Mark D. Usher is a UVM alumnus and joined the UVM faculty in 2000. Before attending UVM as an undergraduate, Mark apprenticed in Germany as a post-and-beam carpenter and later earned his Ph.D. in Classics at The University of Chicago. For a profile of his work in Tableau, the magazine of The University of Chicago’s Division of Humanities, click here.

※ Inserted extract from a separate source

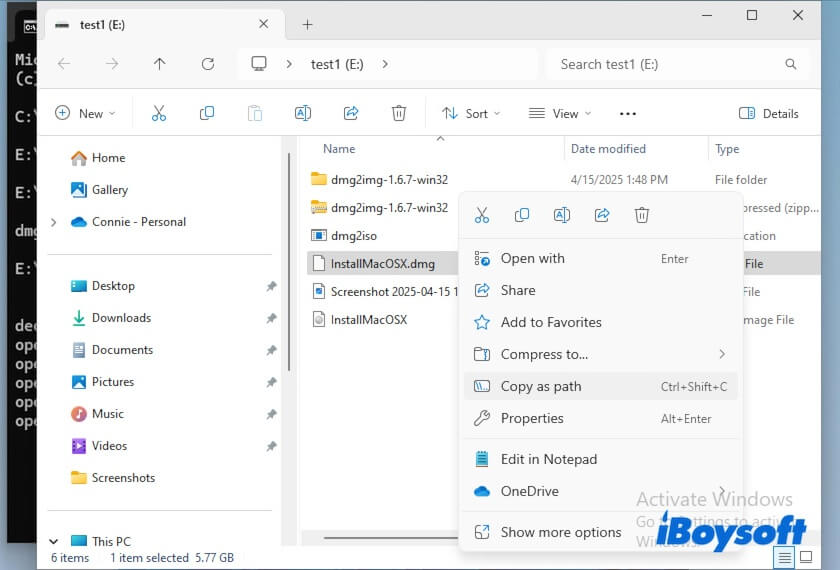Expand the Connie - Personal tree node
This screenshot has width=840, height=570.
(x=53, y=222)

Mark became a member of the Geography faculty in 2021 and is also a faculty member in The Environmental Program and the Food Systems Graduate Program. At UVM he teaches a variety of courses about the ancient world and in environmental studies, and has also taught in the Liberal Arts Scholars Program (LASP), the Teacher-Advisor Program (TAP), and the Honors College. In 2013 he traveled to Ulaanbaatar on a Fulbright to draft the Humanities curriculum for the then newly formed American University of Mongolia. Mark also has close ties with Chancellor College at the University of Malawi in Zomba, where he served as a visiting professor in 2010-2011 and as an external examiner in 2015.

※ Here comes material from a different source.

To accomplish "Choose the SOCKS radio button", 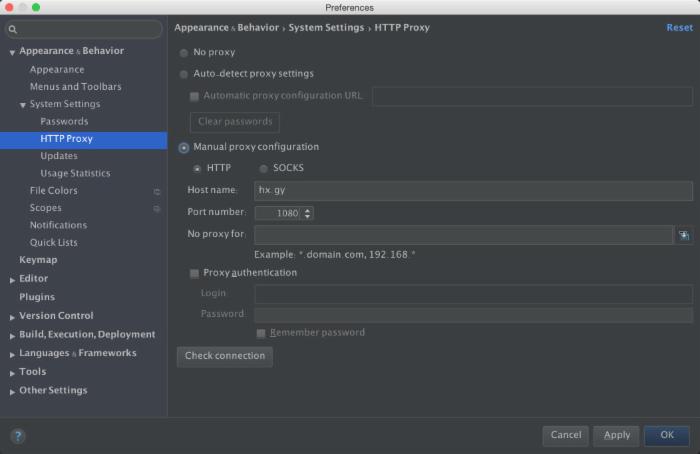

Mark specializes in the ancient Mediterranean world, particularly the languages, literatures, and cultures of Greece and Rome. His interests include orality studies, ancient ecologies, and ancient philosophy. He is also deeply interested in the reception of classical texts in modern works of art, music, and literature. His book Plato’s Pigs and Other Ruminations: Ancient Guides to Living with Nature (Cambridge University Press, 2020) traces modern ideas about sustainability and systems science back to their origins in antiquity, on which topic he also teaches a course: “Sustainability: A Cultural History.” (See here, here and here for more information.) Since 2018, Mark has been overseeing research and a UVM internship in archaeology, paleobotany, sustainable agriculture, and food systems in Italy’s Sabine Hills. (See a video précis of this work, The Roman Villa Project, here.)

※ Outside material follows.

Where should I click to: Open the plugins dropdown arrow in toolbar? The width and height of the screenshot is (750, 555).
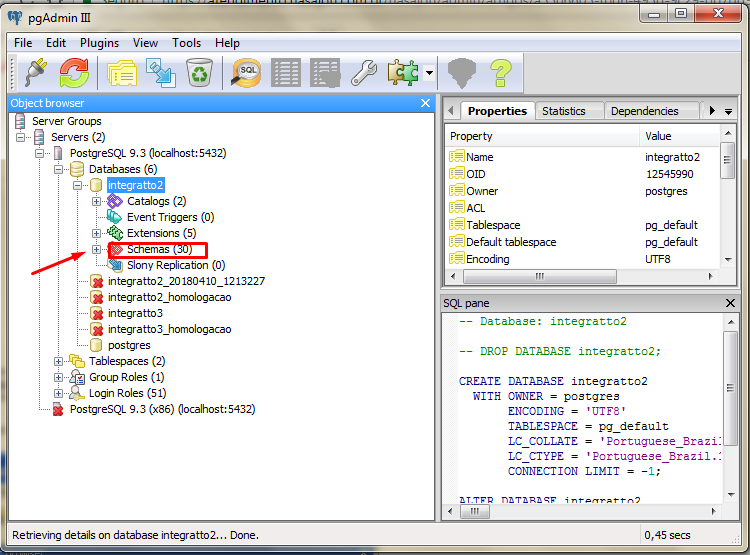(x=428, y=73)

In addition to publishing books and articles about the ancient world, Mark has written two opera libretti (for text, music, and video see here) and children’s books. Non-academic pursuits include carpentry and farming (Mark and his wife Caroline own and operate Works & Days Farm in Shoreham, where they produce lamb, eggs, and maple syrup on 125 acres). His experiences with farming have come to fruition recently as an anthology of texts translated from Greek and Latin about country living: How to Be a Farmer: An Ancient Guide to Life on the Land (Princeton University Press, 2021).